My eyes water at his words. Overwhelmed again at Arnie’s generosity towards me. His selflessness. I lean over again and kiss him, just a peck this time before pulling back. I swipe away the tears as I smile at him, passing our almost forgotten coffee mugs into our hands.
“That means no more spanking lost boys from the uni.” He rolls his eyes at me and pokes me in the ribs, making me nearly spill on the bed.

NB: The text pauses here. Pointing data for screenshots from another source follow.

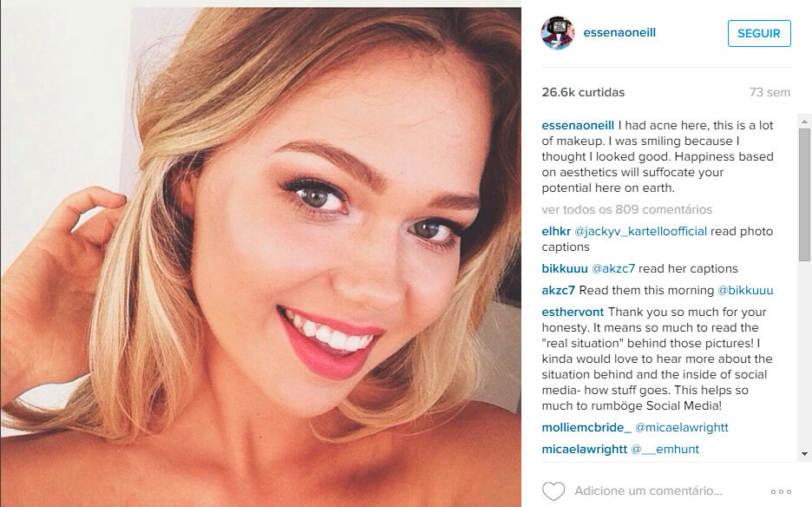Open the molliemcbride_ user profile
Viewport: 812px width, 507px height.
[586, 427]
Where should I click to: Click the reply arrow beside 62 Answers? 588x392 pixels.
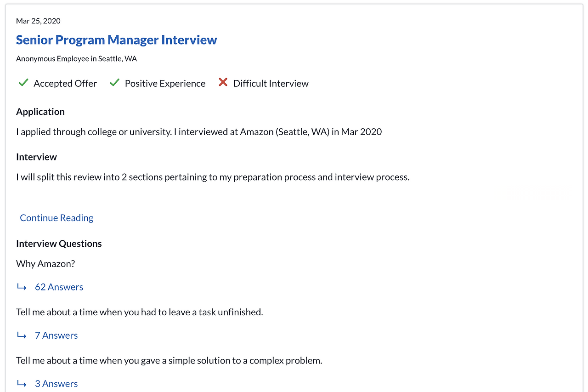click(22, 287)
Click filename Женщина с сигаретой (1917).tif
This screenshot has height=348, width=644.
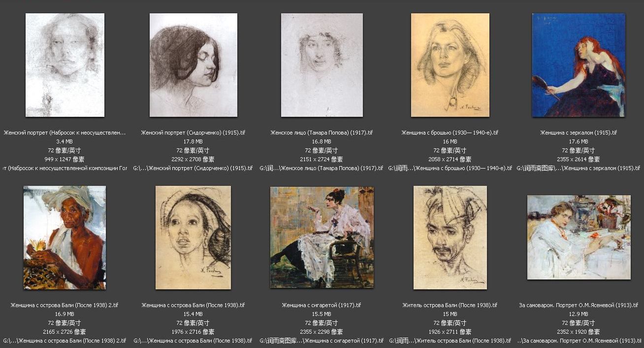[x=322, y=305]
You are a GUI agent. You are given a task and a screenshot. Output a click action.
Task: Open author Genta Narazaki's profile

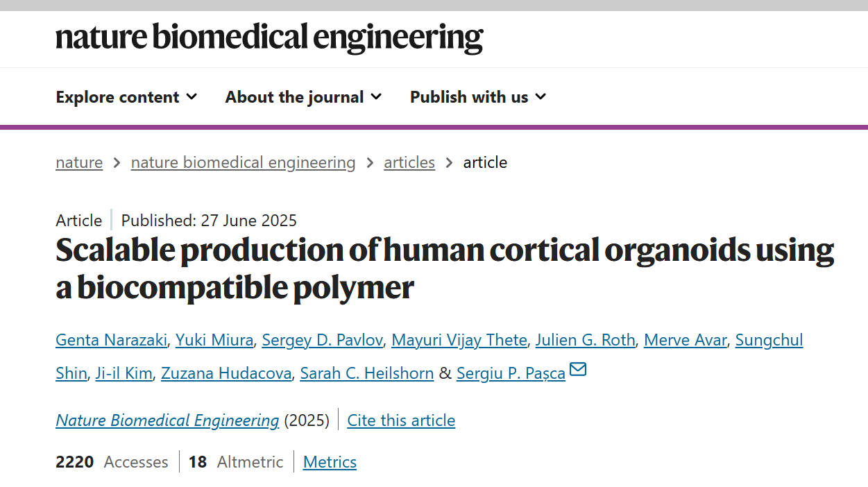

“Blondie, you’re the only one I have ever done that with. Simmons lost his mind suggesting you to me while you were a student at the uni I work at, but I’ll admit that I am glad he did. Hand on heart, I only ever tutored at the uni and gave spankings to lost boys at the club,” he confesses, watching me over the rim of his mug. I gape at him. Why was I under the impression that I was one in a long list of filthy student/TA escapades that Arnie had been having?
I lean against the pillows and blow out a puff of air to get the curls out of my face. I’m happy and exactly where I want to be.
“Jamie, what are your plans after the meeting?” Arnie’s tone suddenly taking a serious turn. I shift to face him as I sip my drink.
“Well actually. Raj messaged me this morning asking if I wanted to go to this monthly market near the park, and I was thinking...” I trail off as I meet Arnie’s gaze.
“What?” I laugh.
“You. And your friend,” he states, giving me that gloriously perfect smile again. I roll my eyes too late to catch myself as I remember Arnie’s earlier threat, but he waves me off and I seem to be forgiven for now.